--- START OF Selected text ---
Memory leakage at the termination of CUPTI profiling session

Hello, I have been attempting to implement a reduction in profiling overhead through dynamic attach and detach using cupti_finalize. I have confirmed that this method allows for stable profiling sessions without segmentation faults, based on the sample code involving cupti_finalize. However, I have observed memory leaks on both the CPU and GPU sides with this code. This issue makes it challenging to utilize CUPTI for real-time profiling in actual work environments because it results in memory exhaustion in both CPU and GPU.

You can reproduce this issue with just the cupti_finalize examples provided in the sample in /usr/local/cuda/extras/CUPTI. For instance, the change in memory usage after a few minutes can be seen in the two images below.

[At start point of process]

[After some minutes]

Could you please check this issue?

Here is my progress report.

I was unable to resolve the memory leak that occurs when ending a profiling session. Therefore, it is not possible to reduce profiling overhead by terminating the profiling session.

To work around this issue, I tested disabling activity collection via cuptiActivityDisable without ending the profiling session. With this method, I found that setting CUPTI_ACTIVITY_ATTR_DEVICE_BUFFER_SIZE to a very low value (below 128KB) prevents the memory leak. However, this also results in the loss of information collected through Activity, making this method impractical.

Finally, to conclude this task, I examined the profiling overhead during training on various GPU devices in our company. When collecting only CONCURRENT_KERNEL activity, the profiling overhead was relatively high with low batch sizes due to low computational complexity per kernel, but significantly lower in the opposite scenario. With larger batch sizes, the overhead was less than 1% for certain models, and even when the overhead was higher, it was around 4%. Additionally, while continuously maintaining the profiling session, there were moments when CPU memory usage suddenly spiked during execution, but it returned to previous levels and the execution remained stable.

Hi, @SanghoYeo

Thanks for the detailed info !
Our CUPTI dev is investigating this issue. Will let you know once there is any update。

Hello @veraj,
I was wondering if there has been any progress on this issue?

Hi @SanghoYeo,

I would like to understand what is major concern related to the profiling session ?
Profiling overhead
OR
Memory leak

The reason to use cuptiFinalize() is to reduce profiling overhead I believe as per your initial comment.

I’m actively trying to figure out the leaks and fix it but in the meantime I’d like to check with you and see if your use-case requires cuptiFinalize() to be used or there are other ways to support your use case.

I think the work around you tried should help you reduce the profiling overhead i.e. by disabling the CUPTI activities.
Also one more thing along with disabling the CUPTI activities you should also disable the CUPTI callbacks as well.

If you are using the cupti_finalize sample, the sample subscribes to all CUDA Driver and Runtime API callbacks.
Those should also be disabled by calling the below 2 APIs along with disabling the CUPTI activities.
--- END OF Selected text ---
--- START OF Information shown ---
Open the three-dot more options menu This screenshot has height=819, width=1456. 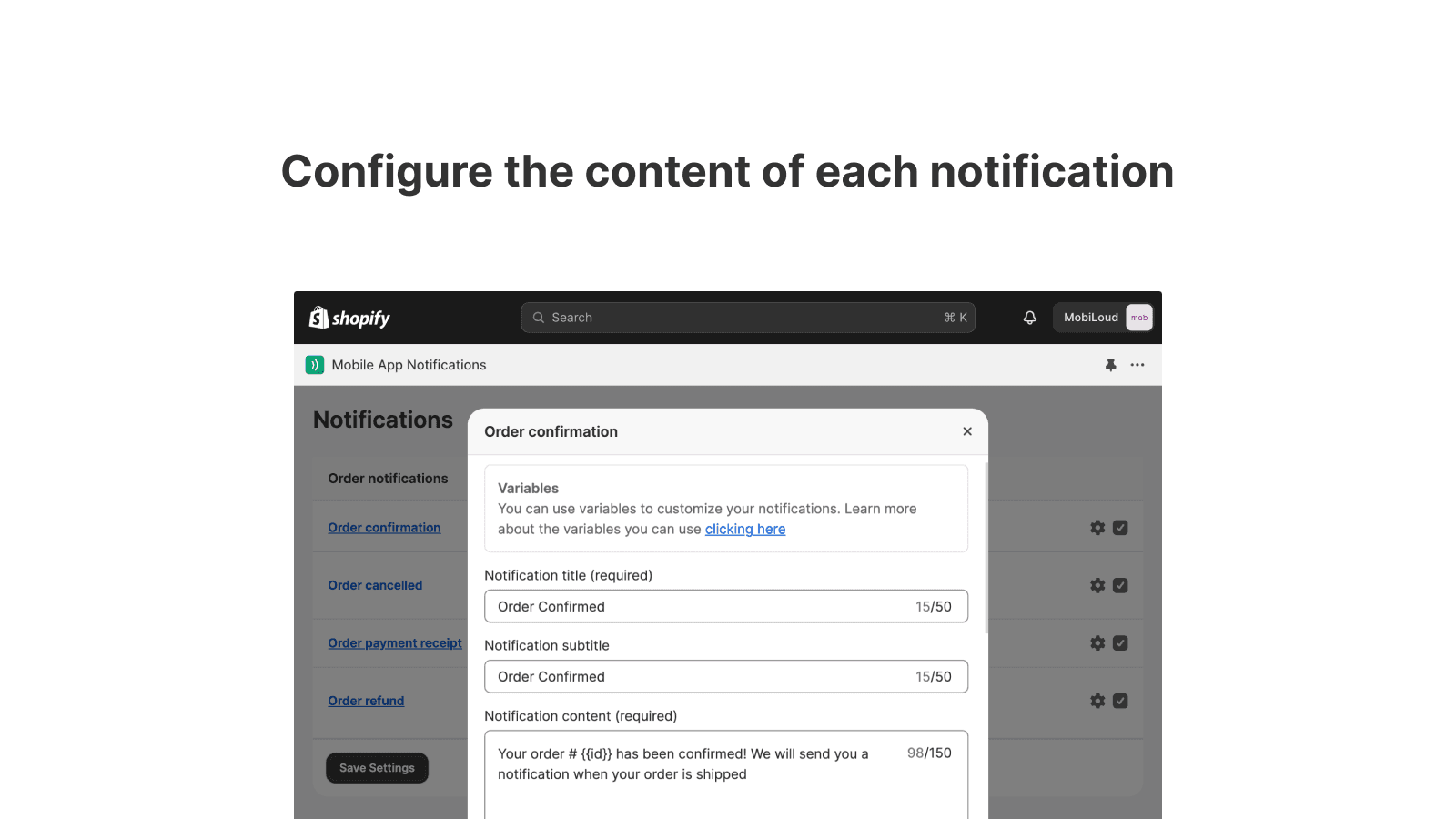click(1138, 365)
--- END OF Information shown ---
■ **Given problem**
For the forum thread above on the CUPTI memory leak, mark each statement yes or no and quote the exact words of the thread that settle it. (a) The memory leak appeared only on the GPU side. (b) Setting CUPTI_ACTIVITY_ATTR_DEVICE_BUFFER_SIZE below 128KB prevented the memory leak. (c) With larger batch sizes, the overhead stayed under 1% for every model.

■ **Output for this exercise**
(a) No: "I have observed memory leaks on both the CPU and GPU sides with this code."
(b) Yes: "setting CUPTI_ACTIVITY_ATTR_DEVICE_BUFFER_SIZE to a very low value (below 128KB) prevents the memory leak."
(c) No: "With larger batch sizes, the overhead was less than 1% for certain models, and even when the overhead was higher, it was around 4%."